- _WHAT NEEDS TO BE DONE_
From the entries below, transcribe exactly the lines between the line holding "This screenshot has height=449, width=968." and the line holding "Task: Toggle the business hours switch", inclusive; skip all other lines.

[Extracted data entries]
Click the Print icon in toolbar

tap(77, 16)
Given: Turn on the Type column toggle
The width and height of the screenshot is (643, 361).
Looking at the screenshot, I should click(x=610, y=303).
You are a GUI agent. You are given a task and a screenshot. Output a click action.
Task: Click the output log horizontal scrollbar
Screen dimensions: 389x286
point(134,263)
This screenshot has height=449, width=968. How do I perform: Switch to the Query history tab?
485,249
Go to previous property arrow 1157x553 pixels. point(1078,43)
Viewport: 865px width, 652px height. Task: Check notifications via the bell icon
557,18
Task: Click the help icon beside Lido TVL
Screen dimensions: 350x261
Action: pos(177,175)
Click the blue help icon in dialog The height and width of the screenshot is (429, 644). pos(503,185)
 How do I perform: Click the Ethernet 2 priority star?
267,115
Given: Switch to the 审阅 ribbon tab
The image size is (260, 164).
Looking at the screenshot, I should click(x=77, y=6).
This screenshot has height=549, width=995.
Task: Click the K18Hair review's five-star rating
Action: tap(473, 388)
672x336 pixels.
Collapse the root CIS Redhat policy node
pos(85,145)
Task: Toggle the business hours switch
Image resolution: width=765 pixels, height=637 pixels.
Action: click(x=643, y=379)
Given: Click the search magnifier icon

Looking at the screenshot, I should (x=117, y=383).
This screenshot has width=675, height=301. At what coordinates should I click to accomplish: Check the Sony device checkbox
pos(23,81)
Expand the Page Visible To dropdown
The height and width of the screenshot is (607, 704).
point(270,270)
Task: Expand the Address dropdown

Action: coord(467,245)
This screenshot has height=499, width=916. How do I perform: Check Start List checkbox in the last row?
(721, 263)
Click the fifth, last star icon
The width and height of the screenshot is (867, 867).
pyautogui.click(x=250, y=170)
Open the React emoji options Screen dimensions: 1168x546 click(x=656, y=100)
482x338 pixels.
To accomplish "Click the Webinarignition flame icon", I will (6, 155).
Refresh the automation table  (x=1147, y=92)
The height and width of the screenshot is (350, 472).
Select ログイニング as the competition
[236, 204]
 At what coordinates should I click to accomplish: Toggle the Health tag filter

- _TASK RESULT_
This screenshot has height=449, width=968. How do I perform: Switch to the Query history tab?
485,249
Go to previous property arrow 1157x553 pixels. point(1078,43)
Viewport: 865px width, 652px height. Task: Check notifications via the bell icon
557,18
Task: Click the help icon beside Lido TVL
Screen dimensions: 350x261
Action: pos(177,175)
Click the blue help icon in dialog The height and width of the screenshot is (429, 644). pos(503,185)
 How do I perform: Click the Ethernet 2 priority star?
267,115
Given: Switch to the 审阅 ribbon tab
The image size is (260, 164).
Looking at the screenshot, I should click(x=77, y=6).
This screenshot has height=549, width=995.
Task: Click the K18Hair review's five-star rating
Action: tap(473, 388)
672x336 pixels.
Collapse the root CIS Redhat policy node
pos(85,145)
Task: Toggle the business hours switch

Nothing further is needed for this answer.